The tensor hierarchy algebra

TL;DR

This paper introduces an infinite-dimensional Lie superalgebra extending U-duality in maximal supergravity, revealing its structure, relation to Borcherds-Kac-Moody superalgebras, and implications for gauge deformations and supersymmetry constraints.

Contribution

It constructs a new tensor hierarchy algebra that extends known algebraic structures and clarifies their relation to supergravity gauge deformations and dualities.

Findings

The algebra extends U-duality Lie algebra for D=3 to 7.

It contains the tensor hierarchy representations at positive levels.

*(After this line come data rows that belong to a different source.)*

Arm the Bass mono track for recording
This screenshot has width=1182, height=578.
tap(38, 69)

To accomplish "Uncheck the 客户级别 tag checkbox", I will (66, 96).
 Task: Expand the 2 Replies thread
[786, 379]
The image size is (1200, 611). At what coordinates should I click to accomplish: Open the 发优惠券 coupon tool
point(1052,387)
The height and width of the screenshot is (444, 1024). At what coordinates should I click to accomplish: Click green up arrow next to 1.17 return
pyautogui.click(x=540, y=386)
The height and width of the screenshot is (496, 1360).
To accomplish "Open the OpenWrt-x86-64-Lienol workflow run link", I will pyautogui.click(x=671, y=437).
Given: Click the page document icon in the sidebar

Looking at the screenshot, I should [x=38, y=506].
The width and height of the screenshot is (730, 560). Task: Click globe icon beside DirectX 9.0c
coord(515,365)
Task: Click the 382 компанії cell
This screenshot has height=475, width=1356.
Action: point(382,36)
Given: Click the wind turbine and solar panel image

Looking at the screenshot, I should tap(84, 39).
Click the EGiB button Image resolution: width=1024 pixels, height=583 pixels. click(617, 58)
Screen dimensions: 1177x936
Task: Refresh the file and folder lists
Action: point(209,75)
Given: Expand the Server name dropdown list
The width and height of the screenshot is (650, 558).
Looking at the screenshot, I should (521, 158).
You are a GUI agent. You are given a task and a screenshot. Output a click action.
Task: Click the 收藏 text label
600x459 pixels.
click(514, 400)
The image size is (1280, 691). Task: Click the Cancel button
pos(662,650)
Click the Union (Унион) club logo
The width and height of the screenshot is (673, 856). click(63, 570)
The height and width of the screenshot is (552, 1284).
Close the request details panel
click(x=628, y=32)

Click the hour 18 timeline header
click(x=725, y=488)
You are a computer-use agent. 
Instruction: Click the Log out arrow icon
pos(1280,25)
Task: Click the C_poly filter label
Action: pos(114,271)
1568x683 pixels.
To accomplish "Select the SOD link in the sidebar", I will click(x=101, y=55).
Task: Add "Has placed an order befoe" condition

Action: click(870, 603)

It relates negative levels to supersymmetry and closure constraints.

Abstract

We introduce an infinite-dimensional Lie superalgebra which is an extension of the U-duality Lie algebra of maximal supergravity in D dimensions, for D between 3 and 7. The level decomposition with respect to the U-duality Lie algebra gives exactly the tensor hierarchy of representations that arises in gauge deformations of the theory described by an embedding tensor, for all positive levels p. We prove that these representations are always contained in those coming from the associated Borcherds-Kac-Moody superalgebra, and we explain why some of the latter representations are not included in the tensor hierarchy. The most remarkable feature of our Lie superalgebra is that it does not admit a triangular decomposition like a (Borcherds-)Kac-Moody (super)algebra. Instead the Hodge duality relations between level p and D-2-p extend to negative p, relating the representations at the first two negative levels to the supersymmetry and closure constraints of the embedding tensor.